It's Sunday, and my houseguest is downstairs rolling out handmade tagliatelle. In a moment I will go down and start chopping veggies for a double batch of sauce: a traditional bolognese and, for the non-meat-eaters in the household ... fauxlognese!
You need:
1 medium onion
1 carrot
1 stalk celery
1 green bell pepper
1 cup button mushrooms
1 medium zucchini
1 large garlic clove, smashed
1 pound of meat substitute such as Upton's Italian Sausage Style Seitan or Gimme Lean Soy "Beef"
Carefully dice all of the above. Do your best to keep the pieces the same size so they will cook uniformly.
Use a large sauce pan --- you don't want the veggies to be crowded --- and start by sauteeing the onions in a little olive oil and a tiny bit of butter. Always salt onions. When they're nice and brown, add each additional veggie in the following order: garlic, carrots & celery; mushrooms; peppers; and zucchini. Sautee until each is nice and soft , your kitchen is smelling amazing, and people are starting to poke their heads in the door and inquire about when it might dinner time, even though it is 10 o'clock in the morning and no one's finished their coffee yet.
Push the veggies over to the side of the pan (or if there are too many, set them aside in a covered dish and keep warm). Add a pound of sausage or beef substitute of your choice. You can use a package each of Upton's Italian Sausage Style and Ground Beef Style Seitan, or a package of Gimme Lean Soy. (I used the Gimme Lean Soy this time; it's my first time using the product and I prefer the consistency of seitan, which is more meatlike. The jury's still out on the taste). Add a little bit at a time, using your spatula to press it down and break it up into fine pieces, until it is all "browned" and thoroughly heated. Mix it with the veggies, still in the pan.
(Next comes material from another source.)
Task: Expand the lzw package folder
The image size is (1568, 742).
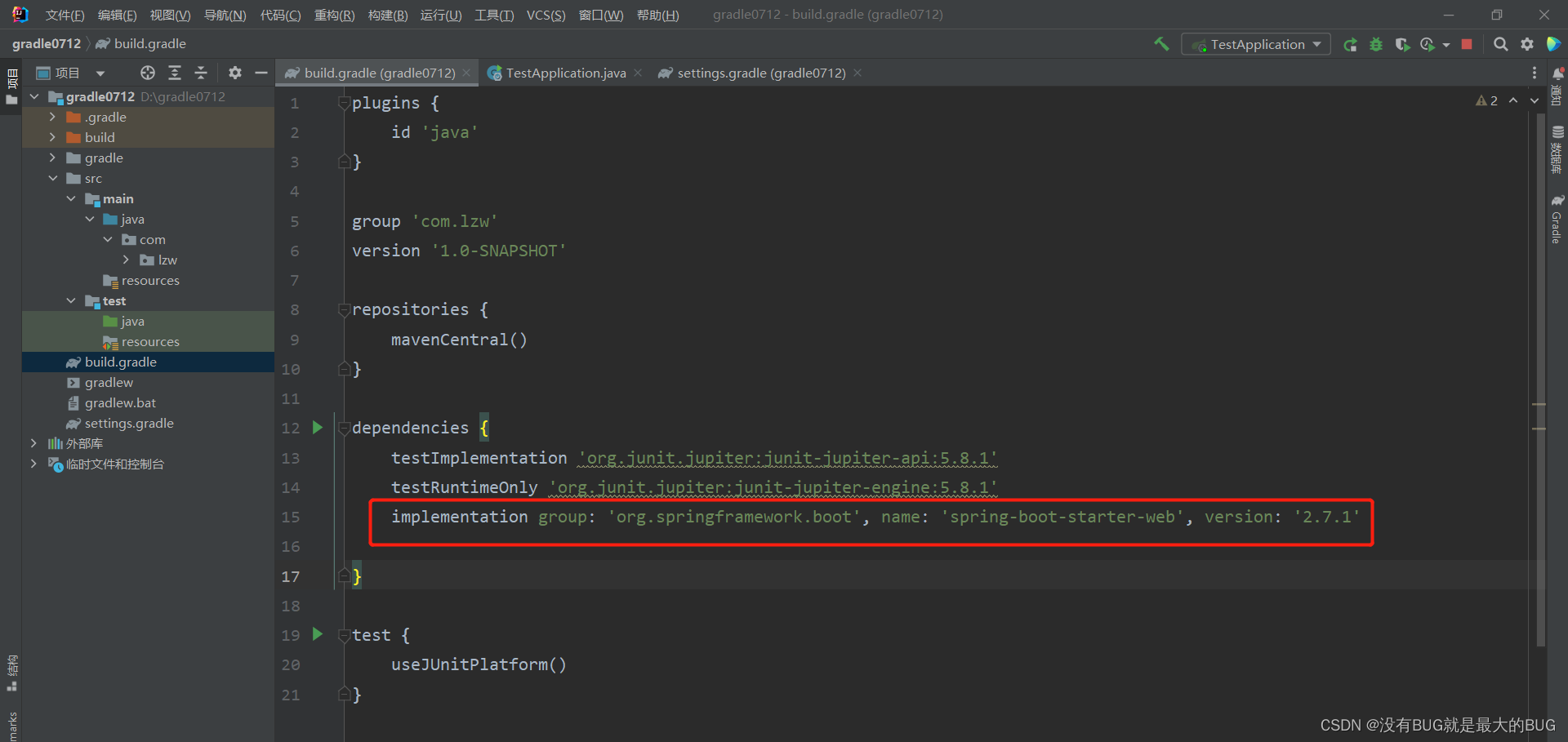Action: [x=126, y=260]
Now you need the following:
1 cup dry white wine
1 cup Imagine's No-Chicken Chicken Broth (you could also use veggie or mushroom broth), warmed.
1 cup milk (full fat if you're daring; soy or almond if you want to keep it healthy. I used almond because that's what I had on hand), warmed.
1 large can of San Marzano or Muir Glen Fire Roasted Diced Tomatoes
Push the mixture to the sides of the pan and deglaze with a cup of dry white wine. Pour the wine in the center of the pan and let it evaporate to the point where you can't smell it. Then transfer the whole mixture to an ovensafe lidded stock pot.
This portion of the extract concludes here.